Freda Meissner-Blau (née le 11 mars 1927 à Dresde) est une personnalité politique autrichienne, considérée comme une figure de proue du mouvement écologiste autrichien. Elle a été la première présidente des Verts autrichiens.

Biographie[modifier | modifier le code]

Enfance & études[modifier | modifier le code]

Freda Meissner-Blau est née le 11 mars 1927 à Dresde. Sa mère vient d'une famille de riches industriels, alors que son père, issu d'une vieille famille d'officiers autrichiens, est économiste et journaliste. Il doit émigrer en Grande-Bretagne en 1939 après avoir écrit un article contre le régime nazi. Ils divorcent afin que la famille ne risque pas la prison et le reste de la famille émigre à Liberec, dans l'actuelle République tchèque.

En 1944, elle retourne à Dresde devant l'avancée de l'Armée rouge, où elle vit le bombardement de la ville. Après cet évènement, elle décide de consacrer toutes ses forces à se battre pour la paix entre les hommes. En 1947, elle se rend à Vienne où, son diplôme d'études secondaires en poche, elle commence à étudier la publicité et le journalisme et à travailler pour les forces américaines d'occupation. La même année, elle quitte toutefois l'Autriche pour la Grande-Bretagne, où elle rend visite à son père et accomplit ensuite un diplôme d'infirmière. Elle va ensuite à Francfort où elle accomplit des études de médecine et rencontre son futur mari, Georges de Pawloff, qu'elle épouse en 1953.

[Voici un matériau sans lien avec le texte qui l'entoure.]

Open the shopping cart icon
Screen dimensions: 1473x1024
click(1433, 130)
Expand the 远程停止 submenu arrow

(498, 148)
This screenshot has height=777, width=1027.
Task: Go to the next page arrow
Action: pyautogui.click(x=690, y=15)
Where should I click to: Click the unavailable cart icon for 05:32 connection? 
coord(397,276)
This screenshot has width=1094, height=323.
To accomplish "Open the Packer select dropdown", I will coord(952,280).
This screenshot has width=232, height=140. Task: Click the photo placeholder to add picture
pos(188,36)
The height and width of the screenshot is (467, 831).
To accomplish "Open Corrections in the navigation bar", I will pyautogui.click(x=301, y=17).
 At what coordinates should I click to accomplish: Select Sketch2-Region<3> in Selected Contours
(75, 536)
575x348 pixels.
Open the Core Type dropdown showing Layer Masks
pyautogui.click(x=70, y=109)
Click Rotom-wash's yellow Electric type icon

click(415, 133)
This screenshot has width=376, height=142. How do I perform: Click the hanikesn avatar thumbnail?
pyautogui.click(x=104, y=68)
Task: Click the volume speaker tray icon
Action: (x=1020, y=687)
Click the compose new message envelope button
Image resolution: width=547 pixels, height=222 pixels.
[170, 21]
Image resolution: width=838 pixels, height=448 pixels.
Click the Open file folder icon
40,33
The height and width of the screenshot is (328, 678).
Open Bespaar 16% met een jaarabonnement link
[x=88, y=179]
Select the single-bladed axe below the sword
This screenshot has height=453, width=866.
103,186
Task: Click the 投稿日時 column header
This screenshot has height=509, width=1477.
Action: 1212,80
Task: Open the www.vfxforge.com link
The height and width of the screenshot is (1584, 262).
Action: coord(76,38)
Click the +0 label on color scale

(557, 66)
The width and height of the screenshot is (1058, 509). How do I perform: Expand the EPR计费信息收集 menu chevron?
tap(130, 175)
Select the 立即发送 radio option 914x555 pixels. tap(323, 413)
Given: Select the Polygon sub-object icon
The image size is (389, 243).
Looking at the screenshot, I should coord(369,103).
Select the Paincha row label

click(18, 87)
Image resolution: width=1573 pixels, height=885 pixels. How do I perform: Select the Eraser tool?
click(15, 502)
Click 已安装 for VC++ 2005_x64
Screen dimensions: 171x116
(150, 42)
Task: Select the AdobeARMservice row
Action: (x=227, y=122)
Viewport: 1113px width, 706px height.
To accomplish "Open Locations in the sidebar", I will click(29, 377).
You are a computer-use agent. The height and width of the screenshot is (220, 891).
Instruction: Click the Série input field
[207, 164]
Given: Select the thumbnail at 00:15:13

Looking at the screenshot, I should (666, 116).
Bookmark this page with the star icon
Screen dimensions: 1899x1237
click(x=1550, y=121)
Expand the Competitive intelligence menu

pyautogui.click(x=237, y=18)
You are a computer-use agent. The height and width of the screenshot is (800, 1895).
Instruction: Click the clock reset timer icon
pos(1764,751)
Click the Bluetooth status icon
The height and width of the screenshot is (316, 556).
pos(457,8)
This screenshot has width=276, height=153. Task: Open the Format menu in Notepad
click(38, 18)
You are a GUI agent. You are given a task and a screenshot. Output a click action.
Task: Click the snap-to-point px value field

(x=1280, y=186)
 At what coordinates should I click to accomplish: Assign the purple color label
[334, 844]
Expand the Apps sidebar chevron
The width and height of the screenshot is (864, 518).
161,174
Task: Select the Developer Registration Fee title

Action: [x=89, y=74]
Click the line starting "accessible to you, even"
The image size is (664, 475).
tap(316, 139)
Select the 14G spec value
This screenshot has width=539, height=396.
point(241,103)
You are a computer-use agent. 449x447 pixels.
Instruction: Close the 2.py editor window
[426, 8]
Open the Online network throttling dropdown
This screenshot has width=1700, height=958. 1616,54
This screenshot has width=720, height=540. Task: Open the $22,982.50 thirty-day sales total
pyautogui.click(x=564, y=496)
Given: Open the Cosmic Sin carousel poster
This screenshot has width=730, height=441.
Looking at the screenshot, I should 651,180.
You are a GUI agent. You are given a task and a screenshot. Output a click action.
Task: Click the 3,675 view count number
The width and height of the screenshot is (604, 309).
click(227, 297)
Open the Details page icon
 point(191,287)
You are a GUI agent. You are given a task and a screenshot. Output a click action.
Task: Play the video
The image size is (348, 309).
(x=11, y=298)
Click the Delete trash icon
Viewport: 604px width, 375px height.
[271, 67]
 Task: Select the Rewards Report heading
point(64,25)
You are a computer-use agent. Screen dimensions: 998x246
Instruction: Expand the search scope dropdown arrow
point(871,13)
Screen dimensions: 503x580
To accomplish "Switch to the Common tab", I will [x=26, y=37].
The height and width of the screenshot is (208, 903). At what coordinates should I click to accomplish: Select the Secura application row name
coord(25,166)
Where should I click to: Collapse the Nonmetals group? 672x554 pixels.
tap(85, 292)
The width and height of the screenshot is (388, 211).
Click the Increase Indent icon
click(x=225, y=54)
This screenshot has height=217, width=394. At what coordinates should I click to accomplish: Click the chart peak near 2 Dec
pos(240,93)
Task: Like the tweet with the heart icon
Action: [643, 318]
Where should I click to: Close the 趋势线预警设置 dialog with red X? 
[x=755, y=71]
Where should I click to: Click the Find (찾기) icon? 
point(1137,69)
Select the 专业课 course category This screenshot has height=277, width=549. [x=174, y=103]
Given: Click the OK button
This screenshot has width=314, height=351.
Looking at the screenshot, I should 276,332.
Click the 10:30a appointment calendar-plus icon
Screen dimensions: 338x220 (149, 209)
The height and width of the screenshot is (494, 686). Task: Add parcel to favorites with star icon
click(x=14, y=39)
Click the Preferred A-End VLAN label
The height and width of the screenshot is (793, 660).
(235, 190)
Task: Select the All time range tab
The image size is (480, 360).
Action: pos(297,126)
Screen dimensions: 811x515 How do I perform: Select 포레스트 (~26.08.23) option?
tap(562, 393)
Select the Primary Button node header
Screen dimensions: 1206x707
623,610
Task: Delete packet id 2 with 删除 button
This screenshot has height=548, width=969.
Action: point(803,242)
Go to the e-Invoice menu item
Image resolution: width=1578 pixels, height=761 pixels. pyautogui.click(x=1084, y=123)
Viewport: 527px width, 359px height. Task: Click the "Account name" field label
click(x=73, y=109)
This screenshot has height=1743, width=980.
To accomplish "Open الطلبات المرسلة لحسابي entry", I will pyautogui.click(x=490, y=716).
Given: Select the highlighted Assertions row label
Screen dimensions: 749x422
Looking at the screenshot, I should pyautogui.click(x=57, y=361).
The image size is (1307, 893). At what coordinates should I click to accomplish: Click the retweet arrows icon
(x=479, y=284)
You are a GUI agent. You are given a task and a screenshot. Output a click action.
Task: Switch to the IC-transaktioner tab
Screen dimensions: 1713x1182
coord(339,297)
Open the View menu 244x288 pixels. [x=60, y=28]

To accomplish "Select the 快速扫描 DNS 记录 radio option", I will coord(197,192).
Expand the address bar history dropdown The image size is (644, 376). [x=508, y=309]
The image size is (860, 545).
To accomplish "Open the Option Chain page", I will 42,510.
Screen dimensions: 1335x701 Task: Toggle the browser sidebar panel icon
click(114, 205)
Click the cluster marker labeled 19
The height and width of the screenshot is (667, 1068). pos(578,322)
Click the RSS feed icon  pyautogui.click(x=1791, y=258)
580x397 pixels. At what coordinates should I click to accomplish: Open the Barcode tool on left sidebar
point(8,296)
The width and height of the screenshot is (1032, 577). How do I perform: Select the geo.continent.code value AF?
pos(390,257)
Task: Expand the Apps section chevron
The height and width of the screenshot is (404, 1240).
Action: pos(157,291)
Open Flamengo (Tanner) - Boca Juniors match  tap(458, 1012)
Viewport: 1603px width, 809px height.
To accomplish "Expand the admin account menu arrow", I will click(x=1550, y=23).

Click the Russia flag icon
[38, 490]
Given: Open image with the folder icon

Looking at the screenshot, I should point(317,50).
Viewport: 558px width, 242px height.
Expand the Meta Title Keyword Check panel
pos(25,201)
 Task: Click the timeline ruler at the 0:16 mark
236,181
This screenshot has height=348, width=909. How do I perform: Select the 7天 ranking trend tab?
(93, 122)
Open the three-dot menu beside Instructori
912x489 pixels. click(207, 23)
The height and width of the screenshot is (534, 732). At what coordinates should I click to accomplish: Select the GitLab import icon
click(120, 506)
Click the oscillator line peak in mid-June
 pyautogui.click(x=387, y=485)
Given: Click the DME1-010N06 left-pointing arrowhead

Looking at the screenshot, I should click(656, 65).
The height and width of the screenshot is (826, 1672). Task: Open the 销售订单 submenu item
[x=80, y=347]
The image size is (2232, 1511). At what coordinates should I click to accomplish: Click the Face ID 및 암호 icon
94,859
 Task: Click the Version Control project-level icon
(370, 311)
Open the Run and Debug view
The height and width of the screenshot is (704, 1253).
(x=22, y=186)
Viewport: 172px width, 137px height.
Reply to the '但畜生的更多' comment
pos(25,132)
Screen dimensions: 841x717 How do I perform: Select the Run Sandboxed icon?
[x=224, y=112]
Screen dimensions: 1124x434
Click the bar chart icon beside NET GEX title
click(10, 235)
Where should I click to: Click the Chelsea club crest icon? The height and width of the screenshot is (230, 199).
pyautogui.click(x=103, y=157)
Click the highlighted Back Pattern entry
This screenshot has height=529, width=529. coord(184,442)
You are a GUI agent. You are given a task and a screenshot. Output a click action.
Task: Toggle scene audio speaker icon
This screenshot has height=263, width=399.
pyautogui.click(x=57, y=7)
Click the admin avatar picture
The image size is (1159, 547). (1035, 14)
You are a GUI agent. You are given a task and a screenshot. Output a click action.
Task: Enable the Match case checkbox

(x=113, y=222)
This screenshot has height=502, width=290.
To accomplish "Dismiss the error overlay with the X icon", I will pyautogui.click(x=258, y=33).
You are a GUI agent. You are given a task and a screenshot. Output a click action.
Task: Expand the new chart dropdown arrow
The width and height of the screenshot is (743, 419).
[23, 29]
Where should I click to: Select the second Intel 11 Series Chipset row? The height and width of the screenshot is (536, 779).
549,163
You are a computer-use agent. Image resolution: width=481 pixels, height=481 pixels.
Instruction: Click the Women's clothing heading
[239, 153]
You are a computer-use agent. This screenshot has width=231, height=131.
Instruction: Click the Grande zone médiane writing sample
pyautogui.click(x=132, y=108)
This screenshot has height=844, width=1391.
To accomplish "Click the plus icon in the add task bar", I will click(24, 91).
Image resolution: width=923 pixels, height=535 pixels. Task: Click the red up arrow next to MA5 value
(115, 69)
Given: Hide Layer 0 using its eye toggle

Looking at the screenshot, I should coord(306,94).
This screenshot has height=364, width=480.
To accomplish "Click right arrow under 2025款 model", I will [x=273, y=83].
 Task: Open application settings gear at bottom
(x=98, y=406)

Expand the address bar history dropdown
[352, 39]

Voyages[modifier | modifier le code]

En 1954, elle se rend dans l'ancien Congo belge avec son mari, où ils travaillent pour une entreprise allemande. Elle assiste pendant trois ans au combat sanglant que se livrent la population locale et les troupes coloniales. C'est là que son futur combat pour le Tiers Monde, et d'une manière générale pour un ordre mondial plus juste, prend racine.

Elle quitte le Congo belge à la faveur d'un changement professionnel, puisqu'elle est engagée par l'UNESCO pour travailler, à Paris, dans le département des sciences sociales. Dans le même temps, elle traduit des offres d'entreprises françaises pour construire des centrales nucléaires. Cela la conduit à s'occuper de plus près de l'utilisation civile de l'énergie atomique et c'est ainsi qu'elle devient une opposante au nucléaire. C'est également à cette époque qu'elle commence à s'occuper des questions d'environnement, bien avant la Conférence de Stockholm qui ne se tiendra qu'en 1972.

Elle retourne à Vienne en 1962, où son mari travaille pour l'Agence Internationale pour l'Énergie Atomique. Elle occupe, de 1962 à 1968, le poste de secrétaire générale de l'Institut des hautes Études (Institut für höhere Studien, IHS).

En 1968, elle retourne à Paris, où elle s'identifie aux principales revendications des révoltes étudiantes, au combat contre les structures autoritaires et la hiérarchie, et à la lutte pour plus de démocratie et pour le droit des femmes. Son couple ne survit pas aux dissensions politiques qui ne manquent pas de voir le jour et, en 1970, elle épouse Paul Blau, un journaliste engagé dans les mouvements syndicalistes.

Retour à Vienne[modifier | modifier le code]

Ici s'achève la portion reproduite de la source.